Aus bereits oben genannten Gründen können solche Ungenauigkeiten bei unserem Hg-FLADOP-System mit Sicherheit ausgeschlossen werden. Da das Innere des Saugnapfes mit den Raum über der Quecksilbersäule direkt kommuniziert, ist auch bei noch so schnellen Druckveränderungen eine Übereinstimmung des angezeigten mit dem tätsächlichen negativen Druck gewährleistet. 
Jedes System, das Drucke erzeugt bzw. diese verändern kann, unterliegt einer bestimmten Trägheit. Bei der Planung des Hg-FLADOP-Systems versuchten wir, diese Trägheit zu minimieren. Da aufwendige Pump- und Steuermechanismen entfallen, ist es z.B. möglich nach Fixierung des Saugnapfes am Bulbus innerhalb 0,3 s die negative Druckdifferenz auf 500 mmHg zu steigern, d.h. eine intraokulare Druckerhöhung um 100 mmHg kann binnen 0,3 Sekunden realisiert werden. Die internen Vakuumpumpen des OODG benötigen für den gleichen Vorgang mehr als 4 Sekunden. Somit kann durch das Hg-FLADOP-System die Untersuchungsdauer bei gleicher Drucksenkungsphase verkürzt werden.  

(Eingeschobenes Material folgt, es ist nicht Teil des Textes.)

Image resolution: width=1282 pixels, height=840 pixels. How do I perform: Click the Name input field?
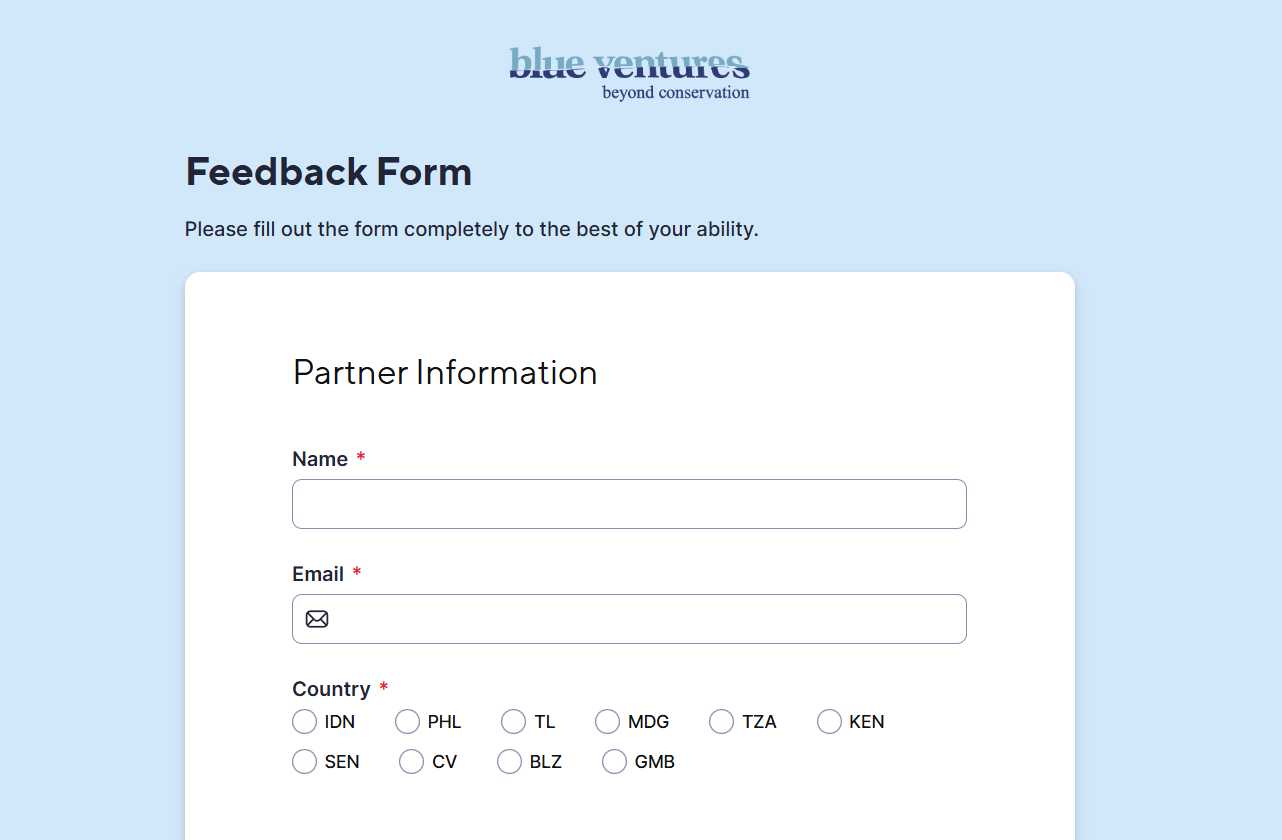tap(629, 504)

Im Gegensatz zum OODG ermöglicht das Hg-FLADOP-System eine freie Variation des Verlaufs der Drucksenkungsphase während der FLADOP. Somit konnte mit unserem Gerät zum erstenmal die Frage beantwortet werden, bei welchem Druckverlauf eine optimale Darstellung der retinalen und choroidalen Gefäßabschnitte erreicht werden kann.